Radiotherapy kills tumor cells by inducing DNA damage. The efficacy of radiotherapy is
limited by the ability of tumor cells to repair this DNA damage. Poly(ADP-ribose)polymerase
(PARP) is an essential enzyme in base excision repair and single strand break DNA repair, DNA
lesions arising from radiation treatment. PARP inhibition and consequently the inhibition of
PARP-facilitated DNA repair enhances the anti-tumor activity of radiotherapy, as shown in
preclinical studies including head and neck xenograft studies. This radiosensitization is
thought to be proliferation dependent and is more pronounced in homologous recombination (HR)

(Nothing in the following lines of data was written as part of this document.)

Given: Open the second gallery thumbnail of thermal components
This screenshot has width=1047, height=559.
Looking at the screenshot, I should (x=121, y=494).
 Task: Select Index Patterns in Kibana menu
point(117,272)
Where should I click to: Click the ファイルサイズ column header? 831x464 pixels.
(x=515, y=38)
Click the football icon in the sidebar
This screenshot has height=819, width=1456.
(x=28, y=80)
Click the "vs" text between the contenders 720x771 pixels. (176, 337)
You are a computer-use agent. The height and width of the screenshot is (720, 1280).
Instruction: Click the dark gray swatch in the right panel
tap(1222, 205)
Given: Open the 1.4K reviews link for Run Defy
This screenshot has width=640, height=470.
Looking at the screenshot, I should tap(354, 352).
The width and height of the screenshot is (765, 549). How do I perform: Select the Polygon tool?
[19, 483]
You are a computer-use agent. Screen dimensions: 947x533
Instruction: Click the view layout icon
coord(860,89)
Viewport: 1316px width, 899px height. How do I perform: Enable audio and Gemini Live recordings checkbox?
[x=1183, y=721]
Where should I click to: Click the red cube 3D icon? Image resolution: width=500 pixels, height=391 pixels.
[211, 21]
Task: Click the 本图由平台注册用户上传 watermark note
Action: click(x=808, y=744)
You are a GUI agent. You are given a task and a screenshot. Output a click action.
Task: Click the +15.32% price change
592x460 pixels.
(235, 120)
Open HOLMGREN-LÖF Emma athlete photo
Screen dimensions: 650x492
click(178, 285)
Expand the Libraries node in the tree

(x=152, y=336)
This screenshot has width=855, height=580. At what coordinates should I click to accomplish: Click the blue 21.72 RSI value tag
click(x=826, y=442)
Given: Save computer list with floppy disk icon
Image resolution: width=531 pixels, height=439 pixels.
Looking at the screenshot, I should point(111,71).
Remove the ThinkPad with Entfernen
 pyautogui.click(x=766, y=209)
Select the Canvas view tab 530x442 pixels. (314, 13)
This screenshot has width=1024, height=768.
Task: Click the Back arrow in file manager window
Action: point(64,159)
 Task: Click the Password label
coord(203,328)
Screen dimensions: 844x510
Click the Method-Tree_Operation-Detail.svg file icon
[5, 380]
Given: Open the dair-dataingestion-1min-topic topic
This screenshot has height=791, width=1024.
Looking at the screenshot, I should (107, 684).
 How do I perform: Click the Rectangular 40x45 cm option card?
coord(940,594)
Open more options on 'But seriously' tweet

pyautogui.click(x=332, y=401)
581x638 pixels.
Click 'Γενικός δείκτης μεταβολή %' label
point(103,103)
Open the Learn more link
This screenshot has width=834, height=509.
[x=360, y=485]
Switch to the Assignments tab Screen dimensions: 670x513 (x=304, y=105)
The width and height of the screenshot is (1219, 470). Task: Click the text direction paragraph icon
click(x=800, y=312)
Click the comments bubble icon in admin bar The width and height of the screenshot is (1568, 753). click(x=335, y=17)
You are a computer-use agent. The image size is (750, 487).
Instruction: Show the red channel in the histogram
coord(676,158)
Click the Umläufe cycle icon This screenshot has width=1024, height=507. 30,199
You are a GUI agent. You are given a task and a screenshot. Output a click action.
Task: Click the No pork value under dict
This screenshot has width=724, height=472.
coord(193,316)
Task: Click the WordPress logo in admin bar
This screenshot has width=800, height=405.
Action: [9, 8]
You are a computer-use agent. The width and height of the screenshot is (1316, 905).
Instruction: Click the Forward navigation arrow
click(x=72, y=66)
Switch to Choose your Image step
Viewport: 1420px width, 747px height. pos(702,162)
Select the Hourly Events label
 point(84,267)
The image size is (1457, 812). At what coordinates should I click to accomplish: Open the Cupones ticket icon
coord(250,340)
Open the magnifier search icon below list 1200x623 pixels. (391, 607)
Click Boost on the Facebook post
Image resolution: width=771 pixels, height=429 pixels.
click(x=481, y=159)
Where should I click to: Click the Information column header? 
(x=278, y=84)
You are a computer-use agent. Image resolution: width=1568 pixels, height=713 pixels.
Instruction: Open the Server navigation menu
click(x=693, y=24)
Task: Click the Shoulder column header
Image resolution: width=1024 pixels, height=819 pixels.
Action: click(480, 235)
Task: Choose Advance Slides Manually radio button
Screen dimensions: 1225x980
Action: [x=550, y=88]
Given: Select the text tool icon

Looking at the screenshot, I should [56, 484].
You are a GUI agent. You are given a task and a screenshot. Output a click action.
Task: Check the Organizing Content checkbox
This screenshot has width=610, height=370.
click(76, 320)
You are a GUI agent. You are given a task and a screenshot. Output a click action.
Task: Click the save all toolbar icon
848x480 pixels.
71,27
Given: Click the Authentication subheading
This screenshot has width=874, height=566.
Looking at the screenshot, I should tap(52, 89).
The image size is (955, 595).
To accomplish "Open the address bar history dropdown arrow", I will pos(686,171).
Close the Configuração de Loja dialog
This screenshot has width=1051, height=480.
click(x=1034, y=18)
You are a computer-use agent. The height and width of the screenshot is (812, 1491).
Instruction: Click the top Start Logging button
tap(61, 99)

deficient cells, providing an opportunity for tumor specific targeting. Genetic analyses
suggest that HR deficiency is commonly found in H&N SCC: ATM loss has been reported in 60% of
human H&N SCC biopsies and FANC-F defects were reported in 15-21% of human H&N SCC biopsies
and cell lines.
The efficacy of radiotherapy is also limited by tumor hypoxia, as tumor hypoxia results in
radioresistance. Some PARP inhibiting compounds increase tumor perfusion in xenograft models,
thereby reducing hypoxia and specifically sensitizing tumor cells to radiotherapy. Hypoxia is
commonly found in H&N SCC and a high pre-treatment hypoxic fraction in H&N SCC tumors is
associated with worse outcome. The high prevalence of both hypoxia and HR deficiencies in H&N
SCC support the concept of tumor-specific radiosensitization by PARP inhibition in head and
neck cancer patients.
Olaparib is a potent PARP inhibitor developed as an anti-cancer drug for HR defected tumors
and as a dose intensifier for chemo- and radiotherapy. In humans, olaparib has a low toxicity
profile as a single agent, with increasing bone marrow toxicity when combined with
chemotherapy. The combination of olaparib and radiotherapy for H&N SCC is expected to improve
locoregional control and thereby overall survival. However, this combination treatment has
never been tested in humans before. The purpose of this study is to determine the safety and
tolerability of radiotherapy for stage II-III laryngeal and stage II-III HPV-negative
oropharyngeal SCC with concurrent olaparib.